Two days ago, when the freeze was here in full blast, I went about cooking to keep warm. I concocted a recipe for a delicious pot of split pea soup (now totally devoured) that I began in the morning and cooked through to perfection into the evening. It was excellent. That night, I put on a pot of steel cut oats for breakfast the next morning. It takes about 30 minutes to cook oatmeal in its non-instant form, and when you grate fresh nutmeg and cinnamon into it, it fills the apartment with a sleepy, incredible aroma all night long. It'll be cool in the morning, so you just have to re-heat for a few minutes and then off you can go to the first day of school, bright and shiny.

So, in any case, I had these two green apples sitting in the fruit bowl, and I thought it would be a good idea to slice them up and add them to the boiling water to mix in with the oats. Isn't there an instant oatmeal flavoring called "green apples and cinnamon"? It sounded like something you'd see in a television commercial, where everyone is warm and protected from the early morning gloom. As I cut into the first apple with a recently-sharpened knife, my aim was not true, and I sliced right through the tip of my thumb, which didn't really hurt (at first) but produced a lot of blood. In fact, I bled all over the apple slices and they were stained a weird pinkish color but, you know what?, I added them to the oatmeal anyway, and then went and bandaged myself up.

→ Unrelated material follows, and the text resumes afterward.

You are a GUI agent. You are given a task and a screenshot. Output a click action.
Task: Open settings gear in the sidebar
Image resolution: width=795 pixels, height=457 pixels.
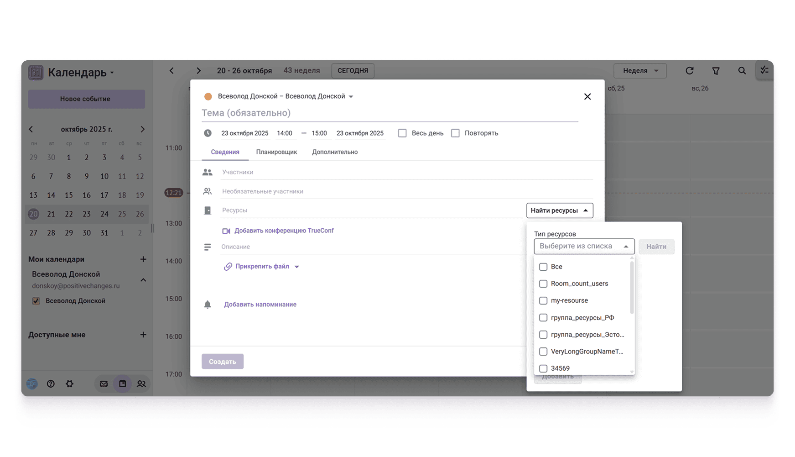click(69, 384)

As for the blood-oatmeal, Hank and I both ate it the next morning and, since you couldn't tell, I didn't even bother to mention it. (Surprise!)

This morning, the thumb is pretty much healed, although still a little sore. The flap of skin has come off, and there is an incredible dent at the tip of the digit, where it used to round itself out into completion. It's weird for me to look at and, for this reason, I've been reciting the following (hilarious) poem in my head:

Cut (by Sylvia Plath, 1962)

What a thrill --
My thumb instead of an onion.
The top quite gone
Except for a sort of hinge

Of skin,
A flap like a hat,
Dead white.
Then that red plush.

Little pilgrim,
The Indian's axed your scalp.
Your turkey wattle
Carpet rolls

Straight from the heart.
I step on it,
Clutching my bottle
Of pink fizz.

A celebration, this is.
Out of a gap
A million soldiers run,
Redcoats, every one.

Whose side are they on?
O my
Humunculous, I am ill.
I have taken a pill to kill

The thin
papery feeling.
Saboteur,
Kamikaze man --

The stain on your
Gauze Ku Klux Klan
Babushka
Darkens and tarnishes and when

The balled
Pulp of your heart
Confronts its small
Mill of silence

How you jump --
Trepanned veteran,
Dirty girl,
Thumb stump.

1 comment:

MaGreen said...

that's fine, but don't come crying to me if your man starts running around the neighborhood, draining the blood of unsuspecting montrosites. and if he gets anybody in my family, i'm coming after YOU.